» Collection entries
* * * * * * *
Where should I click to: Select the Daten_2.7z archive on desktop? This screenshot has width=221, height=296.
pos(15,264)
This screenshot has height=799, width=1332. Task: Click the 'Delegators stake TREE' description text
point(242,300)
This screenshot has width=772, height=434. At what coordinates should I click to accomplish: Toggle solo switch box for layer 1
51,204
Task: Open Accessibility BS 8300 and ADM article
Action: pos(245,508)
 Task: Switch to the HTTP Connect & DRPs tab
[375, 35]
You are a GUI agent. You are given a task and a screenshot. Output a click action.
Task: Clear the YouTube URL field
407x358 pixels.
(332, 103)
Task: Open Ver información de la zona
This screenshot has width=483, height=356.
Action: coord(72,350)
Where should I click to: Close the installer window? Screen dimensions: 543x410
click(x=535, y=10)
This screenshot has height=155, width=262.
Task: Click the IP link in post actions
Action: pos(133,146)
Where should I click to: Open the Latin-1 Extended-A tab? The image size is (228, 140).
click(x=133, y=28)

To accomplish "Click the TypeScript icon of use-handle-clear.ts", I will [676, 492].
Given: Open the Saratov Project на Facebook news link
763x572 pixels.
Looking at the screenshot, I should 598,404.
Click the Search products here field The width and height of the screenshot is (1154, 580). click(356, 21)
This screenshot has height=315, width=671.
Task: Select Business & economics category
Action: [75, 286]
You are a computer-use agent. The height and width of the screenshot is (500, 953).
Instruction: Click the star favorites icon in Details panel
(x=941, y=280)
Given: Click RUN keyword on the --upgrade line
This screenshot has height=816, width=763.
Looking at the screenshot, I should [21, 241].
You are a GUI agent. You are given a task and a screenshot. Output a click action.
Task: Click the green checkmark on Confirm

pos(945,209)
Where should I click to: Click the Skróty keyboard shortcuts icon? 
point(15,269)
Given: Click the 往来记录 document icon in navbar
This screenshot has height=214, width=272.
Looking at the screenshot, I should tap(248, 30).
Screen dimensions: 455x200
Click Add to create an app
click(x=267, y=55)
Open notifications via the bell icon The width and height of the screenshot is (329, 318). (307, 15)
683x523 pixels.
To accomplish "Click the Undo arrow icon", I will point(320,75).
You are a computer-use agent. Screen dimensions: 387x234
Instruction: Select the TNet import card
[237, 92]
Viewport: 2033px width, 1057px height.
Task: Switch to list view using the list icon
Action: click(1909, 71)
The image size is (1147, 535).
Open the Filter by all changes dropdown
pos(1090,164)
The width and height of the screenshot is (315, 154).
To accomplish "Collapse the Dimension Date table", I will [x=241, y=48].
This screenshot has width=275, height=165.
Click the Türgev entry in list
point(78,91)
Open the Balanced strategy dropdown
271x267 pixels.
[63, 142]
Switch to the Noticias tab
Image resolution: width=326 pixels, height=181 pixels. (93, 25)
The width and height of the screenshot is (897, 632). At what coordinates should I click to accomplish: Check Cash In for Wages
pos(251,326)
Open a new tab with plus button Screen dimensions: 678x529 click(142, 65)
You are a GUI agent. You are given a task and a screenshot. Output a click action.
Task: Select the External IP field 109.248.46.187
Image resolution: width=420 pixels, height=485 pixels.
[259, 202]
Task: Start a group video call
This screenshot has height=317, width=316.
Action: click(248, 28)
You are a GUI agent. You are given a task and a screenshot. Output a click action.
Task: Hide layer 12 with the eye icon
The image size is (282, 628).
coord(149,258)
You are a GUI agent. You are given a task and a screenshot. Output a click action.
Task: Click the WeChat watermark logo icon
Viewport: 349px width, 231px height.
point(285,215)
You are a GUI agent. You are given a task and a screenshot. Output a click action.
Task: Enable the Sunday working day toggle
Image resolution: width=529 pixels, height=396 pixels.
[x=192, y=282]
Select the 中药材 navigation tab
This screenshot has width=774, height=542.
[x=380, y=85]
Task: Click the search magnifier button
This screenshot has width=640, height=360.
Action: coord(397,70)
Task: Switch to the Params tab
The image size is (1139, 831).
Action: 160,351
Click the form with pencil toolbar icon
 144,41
* * * * * * *
» WORK REQUEST
Retype every record above exactly as written.

» RESULT FOR THIS TASK
Where should I click to: Select the Daten_2.7z archive on desktop? This screenshot has width=221, height=296.
pos(15,264)
This screenshot has height=799, width=1332. Task: Click the 'Delegators stake TREE' description text
point(242,300)
This screenshot has width=772, height=434. At what coordinates should I click to accomplish: Toggle solo switch box for layer 1
51,204
Task: Open Accessibility BS 8300 and ADM article
Action: pos(245,508)
 Task: Switch to the HTTP Connect & DRPs tab
[375, 35]
You are a GUI agent. You are given a task and a screenshot. Output a click action.
Task: Clear the YouTube URL field
407x358 pixels.
(332, 103)
Task: Open Ver información de la zona
This screenshot has width=483, height=356.
Action: coord(72,350)
Where should I click to: Close the installer window? Screen dimensions: 543x410
click(x=535, y=10)
This screenshot has height=155, width=262.
Task: Click the IP link in post actions
Action: pos(133,146)
Where should I click to: Open the Latin-1 Extended-A tab? The image size is (228, 140).
click(x=133, y=28)

To accomplish "Click the TypeScript icon of use-handle-clear.ts", I will [676, 492].
Given: Open the Saratov Project на Facebook news link
763x572 pixels.
Looking at the screenshot, I should 598,404.
Click the Search products here field The width and height of the screenshot is (1154, 580). click(356, 21)
This screenshot has height=315, width=671.
Task: Select Business & economics category
Action: [75, 286]
You are a computer-use agent. The height and width of the screenshot is (500, 953).
Instruction: Click the star favorites icon in Details panel
(x=941, y=280)
Given: Click RUN keyword on the --upgrade line
This screenshot has height=816, width=763.
Looking at the screenshot, I should [21, 241].
You are a GUI agent. You are given a task and a screenshot. Output a click action.
Task: Click the green checkmark on Confirm

pos(945,209)
Where should I click to: Click the Skróty keyboard shortcuts icon? 
point(15,269)
Given: Click the 往来记录 document icon in navbar
This screenshot has height=214, width=272.
Looking at the screenshot, I should tap(248, 30).
Screen dimensions: 455x200
Click Add to create an app
click(x=267, y=55)
Open notifications via the bell icon The width and height of the screenshot is (329, 318). (307, 15)
683x523 pixels.
To accomplish "Click the Undo arrow icon", I will point(320,75).
You are a computer-use agent. Screen dimensions: 387x234
Instruction: Select the TNet import card
[237, 92]
Viewport: 2033px width, 1057px height.
Task: Switch to list view using the list icon
Action: click(1909, 71)
The image size is (1147, 535).
Open the Filter by all changes dropdown
pos(1090,164)
The width and height of the screenshot is (315, 154).
To accomplish "Collapse the Dimension Date table", I will [x=241, y=48].
This screenshot has width=275, height=165.
Click the Türgev entry in list
point(78,91)
Open the Balanced strategy dropdown
271x267 pixels.
[63, 142]
Switch to the Noticias tab
Image resolution: width=326 pixels, height=181 pixels. (93, 25)
The width and height of the screenshot is (897, 632). At what coordinates should I click to accomplish: Check Cash In for Wages
pos(251,326)
Open a new tab with plus button Screen dimensions: 678x529 click(142, 65)
You are a GUI agent. You are given a task and a screenshot. Output a click action.
Task: Select the External IP field 109.248.46.187
Image resolution: width=420 pixels, height=485 pixels.
[259, 202]
Task: Start a group video call
This screenshot has height=317, width=316.
Action: click(248, 28)
You are a GUI agent. You are given a task and a screenshot. Output a click action.
Task: Hide layer 12 with the eye icon
The image size is (282, 628).
coord(149,258)
You are a GUI agent. You are given a task and a screenshot. Output a click action.
Task: Click the WeChat watermark logo icon
Viewport: 349px width, 231px height.
point(285,215)
You are a GUI agent. You are given a task and a screenshot. Output a click action.
Task: Enable the Sunday working day toggle
Image resolution: width=529 pixels, height=396 pixels.
[x=192, y=282]
Select the 中药材 navigation tab
This screenshot has width=774, height=542.
[x=380, y=85]
Task: Click the search magnifier button
This screenshot has width=640, height=360.
Action: coord(397,70)
Task: Switch to the Params tab
The image size is (1139, 831).
Action: 160,351
Click the form with pencil toolbar icon
 144,41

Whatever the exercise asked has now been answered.